Walking Our Talk

It’s been said that character is ‘who you are when no-one’s looking’. If that’s the case, what do the conversations we’ve had these last couple of weeks about the crisis our country is in with people who are ‘like us’ reveal about us?

It’s easy in times of crisis to revert to our most basic, self-protective self. When Kenyans are abroad, they cling their identity as Kenyans. At home surrounded by other Kenyans though, our ‘safe zone’ narrows down to our tribal identity. As a result, we live in virtual ghettos, filtering out other perspectives, and listening to ‘news’ that only serves to validate our perspective.

It’s sad that media houses seem to have taken positions on the issues so that ‘truth’ has become relative.

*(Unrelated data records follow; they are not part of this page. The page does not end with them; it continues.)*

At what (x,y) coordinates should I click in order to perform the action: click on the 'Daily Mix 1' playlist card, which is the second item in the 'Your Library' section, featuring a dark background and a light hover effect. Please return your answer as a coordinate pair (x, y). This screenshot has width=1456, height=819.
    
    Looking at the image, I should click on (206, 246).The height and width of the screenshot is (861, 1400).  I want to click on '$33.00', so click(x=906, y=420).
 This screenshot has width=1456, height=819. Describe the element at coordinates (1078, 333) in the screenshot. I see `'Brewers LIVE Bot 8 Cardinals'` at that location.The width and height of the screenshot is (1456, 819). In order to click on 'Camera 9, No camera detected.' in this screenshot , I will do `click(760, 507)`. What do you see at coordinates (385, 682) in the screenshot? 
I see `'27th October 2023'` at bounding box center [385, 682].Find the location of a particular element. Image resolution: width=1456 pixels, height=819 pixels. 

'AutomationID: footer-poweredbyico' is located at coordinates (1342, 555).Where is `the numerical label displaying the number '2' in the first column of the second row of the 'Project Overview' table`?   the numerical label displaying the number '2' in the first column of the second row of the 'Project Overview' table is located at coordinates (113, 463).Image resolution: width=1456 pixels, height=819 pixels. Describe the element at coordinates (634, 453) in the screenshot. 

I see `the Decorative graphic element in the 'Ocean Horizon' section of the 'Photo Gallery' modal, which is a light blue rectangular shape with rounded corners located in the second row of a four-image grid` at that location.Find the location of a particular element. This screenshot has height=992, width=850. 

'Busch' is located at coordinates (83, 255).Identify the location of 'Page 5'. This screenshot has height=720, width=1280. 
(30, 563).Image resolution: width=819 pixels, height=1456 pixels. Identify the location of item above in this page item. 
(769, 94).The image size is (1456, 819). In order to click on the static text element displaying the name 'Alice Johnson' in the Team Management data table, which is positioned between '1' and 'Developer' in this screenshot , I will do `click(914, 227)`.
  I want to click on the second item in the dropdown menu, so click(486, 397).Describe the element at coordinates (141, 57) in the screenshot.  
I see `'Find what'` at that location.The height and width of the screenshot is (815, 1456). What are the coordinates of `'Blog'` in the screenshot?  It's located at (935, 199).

It’s sadder to hear of offices and neighborhoods where a once easy camaraderie has been replaced by unspoken tension. It’s saddest to hear of churches & pastors that have supported one particular political or ethnic position and thus alienated others who are of a different background or persuasion. What a missed opportunity to model true Christianity!

It’s time we began to practice what we preach. As a Christian, I am first of all Christian, then Kenyan and then as a distant third, I gladly embrace the positive aspects of my ethnic identity (and enjoy/appreciate those of other ethnic communities as well!).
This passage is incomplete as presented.